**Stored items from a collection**
──────────

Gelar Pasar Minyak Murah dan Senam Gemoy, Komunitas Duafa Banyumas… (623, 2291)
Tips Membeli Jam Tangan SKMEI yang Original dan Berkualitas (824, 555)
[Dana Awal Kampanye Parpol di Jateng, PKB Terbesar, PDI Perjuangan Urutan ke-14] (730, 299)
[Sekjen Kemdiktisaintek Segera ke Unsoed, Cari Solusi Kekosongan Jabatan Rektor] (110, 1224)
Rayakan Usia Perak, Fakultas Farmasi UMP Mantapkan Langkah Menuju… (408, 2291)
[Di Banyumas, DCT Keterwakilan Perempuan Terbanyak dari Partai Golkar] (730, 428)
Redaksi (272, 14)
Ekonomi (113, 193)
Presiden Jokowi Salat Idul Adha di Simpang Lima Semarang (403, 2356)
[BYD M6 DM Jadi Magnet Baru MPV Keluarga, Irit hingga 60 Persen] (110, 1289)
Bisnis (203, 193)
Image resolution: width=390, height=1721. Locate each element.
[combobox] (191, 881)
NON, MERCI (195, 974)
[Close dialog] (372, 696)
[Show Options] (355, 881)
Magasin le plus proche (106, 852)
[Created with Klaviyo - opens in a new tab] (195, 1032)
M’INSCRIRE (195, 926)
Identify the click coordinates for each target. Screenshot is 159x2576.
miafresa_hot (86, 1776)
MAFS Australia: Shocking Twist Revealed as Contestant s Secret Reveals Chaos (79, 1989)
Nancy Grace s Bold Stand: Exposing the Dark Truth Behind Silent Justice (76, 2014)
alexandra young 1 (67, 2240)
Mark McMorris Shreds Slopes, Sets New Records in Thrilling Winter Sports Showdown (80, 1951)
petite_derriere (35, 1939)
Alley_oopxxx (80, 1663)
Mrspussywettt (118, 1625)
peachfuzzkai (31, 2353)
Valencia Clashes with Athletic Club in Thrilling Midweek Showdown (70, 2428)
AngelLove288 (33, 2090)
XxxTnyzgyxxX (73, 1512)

──────────

**WHAT IS NEEDED**
Take from the entries every line that has the string "Showdown".

**EXERCISE ANSWER**
Mark McMorris Shreds Slopes, Sets New Records in Thrilling Winter Sports Showdown (80, 1951)
Valencia Clashes with Athletic Club in Thrilling Midweek Showdown (70, 2428)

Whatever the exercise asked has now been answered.